Inside an Amazon warehouse, robots' ways rub off on humans
NEW YORK — The last person to touch an item at an Amazon fulfillment center is the packer, whose job is to stick each order in a box and tape it shut.
As with most jobs, being a packer is more complicated than it looks. Michael Waterman, a packer at Amazon’s Staten Island warehouse, told me that when he started, he would grab each piece of tape too quickly, and it would invariably stick to his gloves. He ruined two pairs in his first two days.
Later, he overcompensated by waiting too long, at which point the tape had lost its stickiness. Only after some experimentation did he find the sweet spot.
And yet, being a packer isn’t that complicated. When I asked Waterman whether he had run into similar problems in other aspects of his job — like figuring out how long a piece of tape to use — he demurred. “The right amount of tape will always come out,” Waterman said, referring to the automatic tape dispenser at his side.
My trip to Amazon’s Staten Island center had its origins two months earlier. I was writing about a former worker named Justin Rashad Long, who contended that he had been fired for speaking out about working conditions there. Beyond the claim of retaliation, Long said laboring at Amazon had been a tremendous slog: Employees worked long shifts with few breaks. Managers held them to unreasonable goals. The time they spent waiting in line at metal detectors — to discourage theft — lengthened their day.
The company disputed these allegations, in some cases with extensive data. It invited me to come see the place for myself. (Amazon gives public tours at certain fulfillment centers, but not on Staten Island.) So, in mid-May, I spent a few hours observing workers and asking them about their jobs, with a press chaperone in tow. By the end, I had concluded that both sides had a point.
The workplace, with more than 2,500 full-time employees, seemed more humane than the picture Long painted. The general manager, Chris Colvin, knew many of his employees’ names and bantered with them amiably. The workers, in turn, seemed invested in the company. The center had recently held a contest for their children to illustrate job safety practices, like bending at the knees and wearing gloves. A few dozen drawings were still on the wall.
But underlying Long’s charge was the idea that Amazon treats workers as if they were something less than people — that its obsession with optimizing fulfillment centers for a world of one-day delivery requires a system of stifling routines, rules and metrics. That system can make workers feel patronized and spied on. It can crowd out personal initiative.
There seemed to be something to the picture Long painted, though the problem may be less with Amazon than with technology itself.

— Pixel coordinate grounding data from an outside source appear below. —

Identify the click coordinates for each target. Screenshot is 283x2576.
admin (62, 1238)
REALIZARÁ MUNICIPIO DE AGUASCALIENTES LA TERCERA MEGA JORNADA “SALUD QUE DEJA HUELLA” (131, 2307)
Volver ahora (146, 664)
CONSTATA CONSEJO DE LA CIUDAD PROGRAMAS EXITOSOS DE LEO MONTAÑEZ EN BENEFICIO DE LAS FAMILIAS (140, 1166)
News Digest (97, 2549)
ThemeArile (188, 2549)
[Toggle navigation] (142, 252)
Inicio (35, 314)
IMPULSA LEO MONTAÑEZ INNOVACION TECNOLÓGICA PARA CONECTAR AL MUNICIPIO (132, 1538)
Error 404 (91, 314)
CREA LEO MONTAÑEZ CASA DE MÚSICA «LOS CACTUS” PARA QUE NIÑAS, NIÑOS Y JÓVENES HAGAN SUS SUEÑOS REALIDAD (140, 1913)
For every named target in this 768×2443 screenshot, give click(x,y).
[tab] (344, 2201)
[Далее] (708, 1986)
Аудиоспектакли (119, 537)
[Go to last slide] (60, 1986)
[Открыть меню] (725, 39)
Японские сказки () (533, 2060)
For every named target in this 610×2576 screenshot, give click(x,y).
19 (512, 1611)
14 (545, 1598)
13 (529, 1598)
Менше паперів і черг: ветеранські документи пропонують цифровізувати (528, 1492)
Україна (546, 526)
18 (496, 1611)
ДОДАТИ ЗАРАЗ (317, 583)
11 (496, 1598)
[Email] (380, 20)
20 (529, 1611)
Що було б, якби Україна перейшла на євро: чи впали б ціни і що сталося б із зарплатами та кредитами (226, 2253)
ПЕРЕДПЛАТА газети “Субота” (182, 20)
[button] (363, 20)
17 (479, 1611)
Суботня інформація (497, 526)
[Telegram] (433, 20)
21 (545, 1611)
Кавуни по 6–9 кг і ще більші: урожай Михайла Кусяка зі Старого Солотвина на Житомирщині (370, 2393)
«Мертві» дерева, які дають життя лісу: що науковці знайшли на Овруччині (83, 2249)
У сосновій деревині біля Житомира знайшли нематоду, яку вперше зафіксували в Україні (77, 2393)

SOFTWARE LOOKS OVER YOUR SHOULDER
Every day, about 50 truckloads of merchandise turn up at the warehouse’s receiving dock. One group of workers unloads the goods, and another group — known as “water spiders” — distributes them to work stations. There, a third group, known as stowers, transfers the items onto what are called pods. These are large shelving units that hold several dozen bins, which are attached to robots that move through the building.
Of the entry-level jobs at Amazon, the stower’s arguably provides the most room for decision-making. Stowers choose the bin where they want to place each item, keeping in mind that they should make the task as easy as possible for the worker, known as a picker, who will have to grab items out of the bin. Stowers should, for example, avoid obscuring one item with another. “Our customers are the pickers,” a stower named Jing Zhang told me.